• **What you will do**
Output every line below without omitting or altering anything.

• **Saved data entries**

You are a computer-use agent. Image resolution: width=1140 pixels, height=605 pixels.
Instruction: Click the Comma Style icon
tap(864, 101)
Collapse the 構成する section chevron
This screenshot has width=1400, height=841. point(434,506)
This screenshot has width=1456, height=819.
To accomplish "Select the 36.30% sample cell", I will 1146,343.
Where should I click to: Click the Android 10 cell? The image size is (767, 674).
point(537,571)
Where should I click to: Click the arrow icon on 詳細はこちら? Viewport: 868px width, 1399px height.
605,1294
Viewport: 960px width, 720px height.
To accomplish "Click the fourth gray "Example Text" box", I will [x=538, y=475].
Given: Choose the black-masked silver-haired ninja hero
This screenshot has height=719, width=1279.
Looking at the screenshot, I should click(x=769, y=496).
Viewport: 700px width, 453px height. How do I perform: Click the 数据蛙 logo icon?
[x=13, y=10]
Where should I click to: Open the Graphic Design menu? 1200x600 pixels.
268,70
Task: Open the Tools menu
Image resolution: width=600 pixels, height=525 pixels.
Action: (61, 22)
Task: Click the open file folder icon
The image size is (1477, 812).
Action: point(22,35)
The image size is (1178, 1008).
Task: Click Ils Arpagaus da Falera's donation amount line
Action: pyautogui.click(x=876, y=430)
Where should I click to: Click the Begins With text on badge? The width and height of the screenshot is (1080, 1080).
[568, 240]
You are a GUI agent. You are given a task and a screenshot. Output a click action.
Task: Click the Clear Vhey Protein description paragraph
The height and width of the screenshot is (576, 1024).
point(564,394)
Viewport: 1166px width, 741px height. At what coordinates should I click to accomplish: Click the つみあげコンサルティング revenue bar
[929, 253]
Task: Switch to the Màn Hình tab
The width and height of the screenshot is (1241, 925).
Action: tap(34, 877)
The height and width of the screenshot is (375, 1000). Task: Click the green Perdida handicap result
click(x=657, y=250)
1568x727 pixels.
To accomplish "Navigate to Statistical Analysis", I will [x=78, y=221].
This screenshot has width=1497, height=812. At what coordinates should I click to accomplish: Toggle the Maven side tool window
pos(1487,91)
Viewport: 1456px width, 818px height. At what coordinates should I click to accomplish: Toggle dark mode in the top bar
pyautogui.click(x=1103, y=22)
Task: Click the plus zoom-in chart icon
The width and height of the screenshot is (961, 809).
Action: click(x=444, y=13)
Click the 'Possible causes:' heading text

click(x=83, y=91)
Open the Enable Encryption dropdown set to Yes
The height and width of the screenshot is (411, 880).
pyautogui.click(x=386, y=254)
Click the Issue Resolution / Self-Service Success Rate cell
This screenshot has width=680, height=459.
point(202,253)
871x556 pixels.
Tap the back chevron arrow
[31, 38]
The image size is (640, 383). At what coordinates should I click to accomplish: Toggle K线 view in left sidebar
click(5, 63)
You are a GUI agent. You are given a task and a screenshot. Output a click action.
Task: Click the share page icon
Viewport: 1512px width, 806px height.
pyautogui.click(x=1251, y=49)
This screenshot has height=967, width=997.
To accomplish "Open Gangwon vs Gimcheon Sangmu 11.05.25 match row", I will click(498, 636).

• **Task output**
You are a computer-use agent. Image resolution: width=1140 pixels, height=605 pixels.
Instruction: Click the Comma Style icon
tap(864, 101)
Collapse the 構成する section chevron
This screenshot has width=1400, height=841. point(434,506)
This screenshot has width=1456, height=819.
To accomplish "Select the 36.30% sample cell", I will 1146,343.
Where should I click to: Click the Android 10 cell? The image size is (767, 674).
point(537,571)
Where should I click to: Click the arrow icon on 詳細はこちら? Viewport: 868px width, 1399px height.
605,1294
Viewport: 960px width, 720px height.
To accomplish "Click the fourth gray "Example Text" box", I will [x=538, y=475].
Given: Choose the black-masked silver-haired ninja hero
This screenshot has height=719, width=1279.
Looking at the screenshot, I should click(x=769, y=496).
Viewport: 700px width, 453px height. How do I perform: Click the 数据蛙 logo icon?
[x=13, y=10]
Where should I click to: Open the Graphic Design menu? 1200x600 pixels.
268,70
Task: Open the Tools menu
Image resolution: width=600 pixels, height=525 pixels.
Action: (61, 22)
Task: Click the open file folder icon
The image size is (1477, 812).
Action: point(22,35)
The image size is (1178, 1008).
Task: Click Ils Arpagaus da Falera's donation amount line
Action: pyautogui.click(x=876, y=430)
Where should I click to: Click the Begins With text on badge? The width and height of the screenshot is (1080, 1080).
[568, 240]
You are a GUI agent. You are given a task and a screenshot. Output a click action.
Task: Click the Clear Vhey Protein description paragraph
The height and width of the screenshot is (576, 1024).
point(564,394)
Viewport: 1166px width, 741px height. At what coordinates should I click to accomplish: Click the つみあげコンサルティング revenue bar
[929, 253]
Task: Switch to the Màn Hình tab
The width and height of the screenshot is (1241, 925).
Action: tap(34, 877)
The height and width of the screenshot is (375, 1000). Task: Click the green Perdida handicap result
click(x=657, y=250)
1568x727 pixels.
To accomplish "Navigate to Statistical Analysis", I will [x=78, y=221].
This screenshot has width=1497, height=812. At what coordinates should I click to accomplish: Toggle the Maven side tool window
pos(1487,91)
Viewport: 1456px width, 818px height. At what coordinates should I click to accomplish: Toggle dark mode in the top bar
pyautogui.click(x=1103, y=22)
Task: Click the plus zoom-in chart icon
The width and height of the screenshot is (961, 809).
Action: click(x=444, y=13)
Click the 'Possible causes:' heading text

click(x=83, y=91)
Open the Enable Encryption dropdown set to Yes
The height and width of the screenshot is (411, 880).
pyautogui.click(x=386, y=254)
Click the Issue Resolution / Self-Service Success Rate cell
This screenshot has width=680, height=459.
point(202,253)
871x556 pixels.
Tap the back chevron arrow
[31, 38]
The image size is (640, 383). At what coordinates should I click to accomplish: Toggle K线 view in left sidebar
click(5, 63)
You are a GUI agent. You are given a task and a screenshot. Output a click action.
Task: Click the share page icon
Viewport: 1512px width, 806px height.
pyautogui.click(x=1251, y=49)
This screenshot has height=967, width=997.
To accomplish "Open Gangwon vs Gimcheon Sangmu 11.05.25 match row", I will click(498, 636).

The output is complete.